Wealth is not bad or good in itself, but our attitude about wealth and the way we acquire it certainly can be damaged. Because the people of Judah had stopped thinking that God was enough, an insatiable and callous pursuit of wealth had taken hold of them:

For wicked men are found among my people; they lurk like fowlers lying in wait.[a] They set a trap; they catch men.
Like a cage full of birds, their houses are full of deceit;
therefore they have become great and rich; they have grown fat and sleek.
They know no bounds in deeds of evil;
they judge not with justice the cause of the fatherless, to make it prosper,
and they do not defend the rights of the needy.
Shall I not punish them for these things? declares the Lord,
and shall I not avenge myself on a nation such as this?”  Jeremiah 5:26-29 ESV

Like fowlers who trapped birds destined for sacrifice or food, the wicked set traps for the weak and poor so they could use them for their own advantage. The hunters’ bags are full of helpless prey that will never fly free again. Their houses are compared to a cage full of deceit. Jeremiah seems to be painting a picture of the grand houses of the wicked as places where the hunters will become hunted; they have invited deceit to live with them. They have trapped the innocent but in the process become enclosed in a cage of their own making, and it’s one infested with deceit. What troubling images!

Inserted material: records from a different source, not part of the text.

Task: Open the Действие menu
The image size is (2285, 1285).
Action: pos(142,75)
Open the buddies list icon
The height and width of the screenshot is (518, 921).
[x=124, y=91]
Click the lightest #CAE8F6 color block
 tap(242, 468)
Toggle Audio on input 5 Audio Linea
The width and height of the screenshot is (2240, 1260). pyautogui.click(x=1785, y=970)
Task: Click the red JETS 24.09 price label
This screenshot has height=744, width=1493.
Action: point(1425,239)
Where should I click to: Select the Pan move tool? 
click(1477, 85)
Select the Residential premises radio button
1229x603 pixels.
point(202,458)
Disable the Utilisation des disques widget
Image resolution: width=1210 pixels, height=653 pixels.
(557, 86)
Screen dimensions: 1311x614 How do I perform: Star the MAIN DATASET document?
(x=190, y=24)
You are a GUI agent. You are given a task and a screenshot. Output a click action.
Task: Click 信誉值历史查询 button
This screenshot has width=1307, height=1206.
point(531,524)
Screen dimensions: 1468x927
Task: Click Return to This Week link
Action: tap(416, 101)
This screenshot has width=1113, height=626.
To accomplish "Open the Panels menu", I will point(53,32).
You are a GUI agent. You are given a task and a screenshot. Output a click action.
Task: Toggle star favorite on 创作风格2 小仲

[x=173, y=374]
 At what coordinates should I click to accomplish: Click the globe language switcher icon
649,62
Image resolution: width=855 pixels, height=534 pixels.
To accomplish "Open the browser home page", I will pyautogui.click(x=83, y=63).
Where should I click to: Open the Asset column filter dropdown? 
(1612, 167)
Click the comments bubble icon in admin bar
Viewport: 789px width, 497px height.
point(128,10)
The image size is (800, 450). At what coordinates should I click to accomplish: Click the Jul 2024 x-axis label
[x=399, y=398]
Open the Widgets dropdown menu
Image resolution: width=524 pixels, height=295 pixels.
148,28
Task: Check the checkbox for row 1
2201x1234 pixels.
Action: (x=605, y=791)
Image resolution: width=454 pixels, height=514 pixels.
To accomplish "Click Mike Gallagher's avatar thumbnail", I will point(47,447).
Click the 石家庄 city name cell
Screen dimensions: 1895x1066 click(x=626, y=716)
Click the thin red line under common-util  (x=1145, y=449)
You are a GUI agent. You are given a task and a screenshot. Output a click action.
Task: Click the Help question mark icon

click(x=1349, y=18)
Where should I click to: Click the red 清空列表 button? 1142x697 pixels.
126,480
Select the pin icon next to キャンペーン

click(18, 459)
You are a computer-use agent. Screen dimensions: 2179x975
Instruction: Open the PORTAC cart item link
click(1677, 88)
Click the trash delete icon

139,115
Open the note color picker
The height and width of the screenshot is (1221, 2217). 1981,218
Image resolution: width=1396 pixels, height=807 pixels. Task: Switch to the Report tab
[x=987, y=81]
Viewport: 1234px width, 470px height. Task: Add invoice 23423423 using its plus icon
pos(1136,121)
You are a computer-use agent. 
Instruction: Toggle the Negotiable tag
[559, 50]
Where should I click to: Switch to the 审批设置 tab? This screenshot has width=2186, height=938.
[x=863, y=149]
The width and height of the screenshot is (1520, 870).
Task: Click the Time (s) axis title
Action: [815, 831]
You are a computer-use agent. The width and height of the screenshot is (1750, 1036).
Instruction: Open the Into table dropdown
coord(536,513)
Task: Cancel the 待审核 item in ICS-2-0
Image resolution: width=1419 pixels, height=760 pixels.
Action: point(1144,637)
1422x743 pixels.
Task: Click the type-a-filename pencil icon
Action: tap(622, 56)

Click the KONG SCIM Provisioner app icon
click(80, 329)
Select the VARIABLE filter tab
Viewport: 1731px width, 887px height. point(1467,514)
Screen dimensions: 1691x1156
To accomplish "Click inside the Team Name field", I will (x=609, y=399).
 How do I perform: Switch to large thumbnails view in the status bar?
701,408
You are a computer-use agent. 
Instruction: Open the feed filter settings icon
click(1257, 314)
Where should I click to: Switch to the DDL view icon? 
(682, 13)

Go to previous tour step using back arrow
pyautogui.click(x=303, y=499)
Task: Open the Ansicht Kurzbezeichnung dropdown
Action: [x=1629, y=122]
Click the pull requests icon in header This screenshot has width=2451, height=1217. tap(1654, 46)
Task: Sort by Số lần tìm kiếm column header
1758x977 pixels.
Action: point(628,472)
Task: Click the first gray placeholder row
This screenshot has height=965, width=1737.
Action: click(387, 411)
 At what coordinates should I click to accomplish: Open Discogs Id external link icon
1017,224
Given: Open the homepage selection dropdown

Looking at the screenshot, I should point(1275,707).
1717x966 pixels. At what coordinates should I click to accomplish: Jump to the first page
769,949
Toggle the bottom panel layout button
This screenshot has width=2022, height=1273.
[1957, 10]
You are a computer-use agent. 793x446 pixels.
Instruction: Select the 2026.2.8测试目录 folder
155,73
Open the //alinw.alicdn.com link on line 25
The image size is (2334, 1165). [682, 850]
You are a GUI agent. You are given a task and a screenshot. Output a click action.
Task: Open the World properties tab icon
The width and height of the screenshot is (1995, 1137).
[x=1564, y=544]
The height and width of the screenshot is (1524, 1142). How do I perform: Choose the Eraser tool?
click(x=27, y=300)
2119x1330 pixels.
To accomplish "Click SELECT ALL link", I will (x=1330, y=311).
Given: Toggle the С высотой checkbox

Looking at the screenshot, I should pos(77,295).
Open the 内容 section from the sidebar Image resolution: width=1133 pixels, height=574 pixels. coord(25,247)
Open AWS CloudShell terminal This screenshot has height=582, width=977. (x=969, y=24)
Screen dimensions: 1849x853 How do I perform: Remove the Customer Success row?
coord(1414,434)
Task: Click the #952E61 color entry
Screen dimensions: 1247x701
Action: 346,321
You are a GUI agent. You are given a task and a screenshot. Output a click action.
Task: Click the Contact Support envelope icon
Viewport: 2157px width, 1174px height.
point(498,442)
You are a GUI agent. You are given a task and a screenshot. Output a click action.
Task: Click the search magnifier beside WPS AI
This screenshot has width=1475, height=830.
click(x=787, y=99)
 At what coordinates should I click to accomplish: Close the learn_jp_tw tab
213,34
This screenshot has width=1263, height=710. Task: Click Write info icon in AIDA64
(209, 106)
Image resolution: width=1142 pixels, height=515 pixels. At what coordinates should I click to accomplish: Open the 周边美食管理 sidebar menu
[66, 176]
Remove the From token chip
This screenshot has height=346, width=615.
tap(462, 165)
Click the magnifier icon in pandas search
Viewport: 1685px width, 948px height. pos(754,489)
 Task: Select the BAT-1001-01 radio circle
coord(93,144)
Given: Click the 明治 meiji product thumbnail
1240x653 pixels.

Because it’s so normal for people in general to wonder, “do we have enough?”, it’s easy to become callous. When the bottom line is “enough”, the “bounds of deeds of evil” can slip. We can be indifferent to the plight of those who are being taken advantage of – we ourselves can fall into the fowlers’ traps. Jeremiah reminds us that a society that’s based on acquiring wealth and on survival of the fittest, this attitude may seem to nurture some successful people. In the end, accepting this mentality as the status quo will lead to an unjust society and God’s eventual judgment.

Application

Pray for a better understanding of what “enough” is for you. Is your view healthy? Does “enough” include the perspective that all we have is a gift of God? Could faithful giving be more of a source of “enough” than clinging to our possessions as our own? Ask God for guidance in this process.